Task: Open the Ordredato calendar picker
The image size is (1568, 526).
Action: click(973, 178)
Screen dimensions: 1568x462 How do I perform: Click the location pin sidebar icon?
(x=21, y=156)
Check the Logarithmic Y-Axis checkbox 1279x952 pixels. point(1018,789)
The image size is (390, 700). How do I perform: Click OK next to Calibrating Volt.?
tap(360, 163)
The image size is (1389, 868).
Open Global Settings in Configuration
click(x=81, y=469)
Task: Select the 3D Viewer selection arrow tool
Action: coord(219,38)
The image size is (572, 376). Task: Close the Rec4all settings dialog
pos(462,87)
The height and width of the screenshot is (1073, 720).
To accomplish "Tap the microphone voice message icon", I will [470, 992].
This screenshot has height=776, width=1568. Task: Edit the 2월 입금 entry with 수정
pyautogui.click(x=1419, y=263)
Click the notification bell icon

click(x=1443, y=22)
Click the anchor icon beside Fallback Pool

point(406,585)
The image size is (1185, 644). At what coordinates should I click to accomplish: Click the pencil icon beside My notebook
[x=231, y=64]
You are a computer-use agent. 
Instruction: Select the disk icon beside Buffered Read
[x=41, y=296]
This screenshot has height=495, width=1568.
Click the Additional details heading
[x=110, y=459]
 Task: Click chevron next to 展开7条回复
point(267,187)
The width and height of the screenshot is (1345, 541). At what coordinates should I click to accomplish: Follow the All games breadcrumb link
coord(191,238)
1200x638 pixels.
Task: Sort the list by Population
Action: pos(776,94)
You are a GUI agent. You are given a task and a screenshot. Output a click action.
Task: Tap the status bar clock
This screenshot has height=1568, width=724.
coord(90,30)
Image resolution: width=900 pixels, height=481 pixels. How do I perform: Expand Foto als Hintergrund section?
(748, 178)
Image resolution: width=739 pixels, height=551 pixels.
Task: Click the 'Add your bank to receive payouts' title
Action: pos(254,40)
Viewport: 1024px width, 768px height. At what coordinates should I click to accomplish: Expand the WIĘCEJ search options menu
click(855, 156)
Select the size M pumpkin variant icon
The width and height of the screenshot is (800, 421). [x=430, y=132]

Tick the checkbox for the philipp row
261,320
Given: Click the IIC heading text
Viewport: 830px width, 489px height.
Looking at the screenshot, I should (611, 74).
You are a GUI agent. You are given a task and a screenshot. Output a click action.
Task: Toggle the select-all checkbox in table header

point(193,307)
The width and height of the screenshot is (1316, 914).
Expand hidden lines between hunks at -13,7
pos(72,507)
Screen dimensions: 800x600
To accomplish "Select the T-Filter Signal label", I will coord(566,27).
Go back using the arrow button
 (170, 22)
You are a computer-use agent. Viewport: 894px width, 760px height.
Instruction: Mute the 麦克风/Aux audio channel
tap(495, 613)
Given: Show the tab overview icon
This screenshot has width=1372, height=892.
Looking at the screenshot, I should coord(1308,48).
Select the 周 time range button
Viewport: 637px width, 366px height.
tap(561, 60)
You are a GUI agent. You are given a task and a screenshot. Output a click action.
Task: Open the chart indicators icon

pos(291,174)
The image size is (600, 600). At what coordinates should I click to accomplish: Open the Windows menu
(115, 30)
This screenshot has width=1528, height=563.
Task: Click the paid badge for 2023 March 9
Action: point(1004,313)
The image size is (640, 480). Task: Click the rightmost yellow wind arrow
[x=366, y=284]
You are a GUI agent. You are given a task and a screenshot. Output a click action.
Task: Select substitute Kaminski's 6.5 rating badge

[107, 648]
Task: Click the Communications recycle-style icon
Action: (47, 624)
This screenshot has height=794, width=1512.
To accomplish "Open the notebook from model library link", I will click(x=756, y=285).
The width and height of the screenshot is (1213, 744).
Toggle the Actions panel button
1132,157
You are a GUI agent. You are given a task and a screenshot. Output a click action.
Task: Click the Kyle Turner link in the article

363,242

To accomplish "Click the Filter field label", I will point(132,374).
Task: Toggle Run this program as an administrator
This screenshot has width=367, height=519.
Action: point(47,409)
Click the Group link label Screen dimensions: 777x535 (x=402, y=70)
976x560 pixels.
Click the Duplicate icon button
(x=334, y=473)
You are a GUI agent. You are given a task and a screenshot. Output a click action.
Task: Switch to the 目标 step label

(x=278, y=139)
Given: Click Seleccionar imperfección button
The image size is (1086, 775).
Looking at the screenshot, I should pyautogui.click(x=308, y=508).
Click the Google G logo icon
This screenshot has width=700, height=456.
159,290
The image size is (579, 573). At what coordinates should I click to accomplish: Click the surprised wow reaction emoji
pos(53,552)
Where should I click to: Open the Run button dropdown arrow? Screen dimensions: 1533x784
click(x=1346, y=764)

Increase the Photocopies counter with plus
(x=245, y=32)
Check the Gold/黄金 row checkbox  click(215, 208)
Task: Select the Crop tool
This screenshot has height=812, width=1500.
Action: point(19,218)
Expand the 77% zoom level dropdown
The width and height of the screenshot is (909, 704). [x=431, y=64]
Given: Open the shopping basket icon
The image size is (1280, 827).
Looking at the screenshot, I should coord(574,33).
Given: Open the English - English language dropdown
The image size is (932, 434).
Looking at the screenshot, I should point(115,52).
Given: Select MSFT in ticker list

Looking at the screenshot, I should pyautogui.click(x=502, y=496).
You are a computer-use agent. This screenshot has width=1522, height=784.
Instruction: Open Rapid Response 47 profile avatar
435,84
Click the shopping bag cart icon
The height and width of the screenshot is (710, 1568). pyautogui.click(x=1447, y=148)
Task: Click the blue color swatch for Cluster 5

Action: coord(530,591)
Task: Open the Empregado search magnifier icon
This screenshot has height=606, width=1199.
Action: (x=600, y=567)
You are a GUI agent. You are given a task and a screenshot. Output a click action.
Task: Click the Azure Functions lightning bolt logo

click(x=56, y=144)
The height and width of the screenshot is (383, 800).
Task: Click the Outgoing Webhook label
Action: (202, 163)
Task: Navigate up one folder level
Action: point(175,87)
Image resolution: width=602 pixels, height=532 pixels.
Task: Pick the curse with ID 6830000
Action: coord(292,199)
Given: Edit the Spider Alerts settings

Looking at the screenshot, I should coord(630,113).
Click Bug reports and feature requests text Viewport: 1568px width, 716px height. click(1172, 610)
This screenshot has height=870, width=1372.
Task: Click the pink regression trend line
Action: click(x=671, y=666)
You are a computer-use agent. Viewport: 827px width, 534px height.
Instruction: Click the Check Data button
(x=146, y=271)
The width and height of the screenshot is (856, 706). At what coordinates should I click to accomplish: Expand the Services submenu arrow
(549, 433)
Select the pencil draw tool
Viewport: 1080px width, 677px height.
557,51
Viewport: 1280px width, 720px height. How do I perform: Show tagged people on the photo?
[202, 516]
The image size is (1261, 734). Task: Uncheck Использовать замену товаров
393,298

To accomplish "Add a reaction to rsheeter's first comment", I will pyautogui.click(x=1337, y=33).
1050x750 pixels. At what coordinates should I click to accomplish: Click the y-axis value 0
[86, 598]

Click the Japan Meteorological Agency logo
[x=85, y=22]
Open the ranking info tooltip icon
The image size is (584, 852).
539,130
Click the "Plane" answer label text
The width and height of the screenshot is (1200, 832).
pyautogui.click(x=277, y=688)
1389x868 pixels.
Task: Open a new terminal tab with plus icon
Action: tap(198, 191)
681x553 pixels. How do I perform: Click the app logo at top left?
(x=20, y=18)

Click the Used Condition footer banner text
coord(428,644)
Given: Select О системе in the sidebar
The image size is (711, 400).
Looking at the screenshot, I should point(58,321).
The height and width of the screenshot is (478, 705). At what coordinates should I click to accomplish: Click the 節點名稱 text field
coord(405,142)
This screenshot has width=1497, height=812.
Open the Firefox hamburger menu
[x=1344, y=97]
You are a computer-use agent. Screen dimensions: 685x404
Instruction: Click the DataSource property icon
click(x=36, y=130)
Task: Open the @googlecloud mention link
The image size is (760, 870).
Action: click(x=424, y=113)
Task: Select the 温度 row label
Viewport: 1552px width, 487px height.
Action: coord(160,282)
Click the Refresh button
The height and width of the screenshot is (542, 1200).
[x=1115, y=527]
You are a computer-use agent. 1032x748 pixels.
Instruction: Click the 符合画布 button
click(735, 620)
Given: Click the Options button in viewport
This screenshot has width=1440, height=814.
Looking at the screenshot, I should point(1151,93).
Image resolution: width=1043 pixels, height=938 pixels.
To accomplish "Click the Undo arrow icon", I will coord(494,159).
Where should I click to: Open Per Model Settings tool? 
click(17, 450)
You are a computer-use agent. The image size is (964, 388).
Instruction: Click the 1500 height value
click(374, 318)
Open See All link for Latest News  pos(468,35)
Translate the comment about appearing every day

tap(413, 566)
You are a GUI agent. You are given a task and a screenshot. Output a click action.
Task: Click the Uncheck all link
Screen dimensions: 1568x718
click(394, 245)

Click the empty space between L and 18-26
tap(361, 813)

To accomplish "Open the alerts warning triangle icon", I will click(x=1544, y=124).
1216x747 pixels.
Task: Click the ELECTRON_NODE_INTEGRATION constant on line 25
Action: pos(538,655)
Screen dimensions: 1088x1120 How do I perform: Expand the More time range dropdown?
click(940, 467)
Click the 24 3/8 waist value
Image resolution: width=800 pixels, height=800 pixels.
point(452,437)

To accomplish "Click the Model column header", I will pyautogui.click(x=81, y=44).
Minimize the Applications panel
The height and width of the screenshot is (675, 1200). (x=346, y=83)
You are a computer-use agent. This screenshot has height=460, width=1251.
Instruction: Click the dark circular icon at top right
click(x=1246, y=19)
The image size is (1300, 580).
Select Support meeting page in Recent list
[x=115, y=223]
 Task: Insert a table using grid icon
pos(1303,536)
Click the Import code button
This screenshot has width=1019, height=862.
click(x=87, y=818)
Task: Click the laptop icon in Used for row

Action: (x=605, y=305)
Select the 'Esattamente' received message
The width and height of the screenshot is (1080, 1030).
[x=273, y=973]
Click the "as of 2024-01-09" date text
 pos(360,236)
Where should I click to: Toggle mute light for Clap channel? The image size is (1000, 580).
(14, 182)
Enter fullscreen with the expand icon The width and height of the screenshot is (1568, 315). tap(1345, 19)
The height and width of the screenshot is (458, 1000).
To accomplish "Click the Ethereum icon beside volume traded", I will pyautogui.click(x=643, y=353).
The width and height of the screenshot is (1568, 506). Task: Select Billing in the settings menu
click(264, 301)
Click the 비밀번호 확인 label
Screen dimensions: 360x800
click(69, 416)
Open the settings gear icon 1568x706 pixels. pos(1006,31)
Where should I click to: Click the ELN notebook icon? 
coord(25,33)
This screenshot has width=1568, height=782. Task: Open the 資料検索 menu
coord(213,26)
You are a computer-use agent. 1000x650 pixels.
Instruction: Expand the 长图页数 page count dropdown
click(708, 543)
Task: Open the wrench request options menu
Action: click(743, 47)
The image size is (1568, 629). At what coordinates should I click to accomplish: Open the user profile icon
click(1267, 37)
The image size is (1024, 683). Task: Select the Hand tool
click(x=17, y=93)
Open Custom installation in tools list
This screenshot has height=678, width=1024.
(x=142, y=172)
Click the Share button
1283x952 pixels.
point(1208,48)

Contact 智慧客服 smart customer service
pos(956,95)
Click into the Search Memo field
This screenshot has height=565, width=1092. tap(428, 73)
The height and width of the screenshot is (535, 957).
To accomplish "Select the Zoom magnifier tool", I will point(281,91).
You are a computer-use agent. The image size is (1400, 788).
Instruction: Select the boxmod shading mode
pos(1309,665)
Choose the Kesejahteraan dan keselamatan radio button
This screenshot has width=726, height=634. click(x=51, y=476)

TASK PROMPT>
Among the entries above, how many lines include the word "magnifier"? Give the number with no comment.

RESULT FOR THIS TASK>
2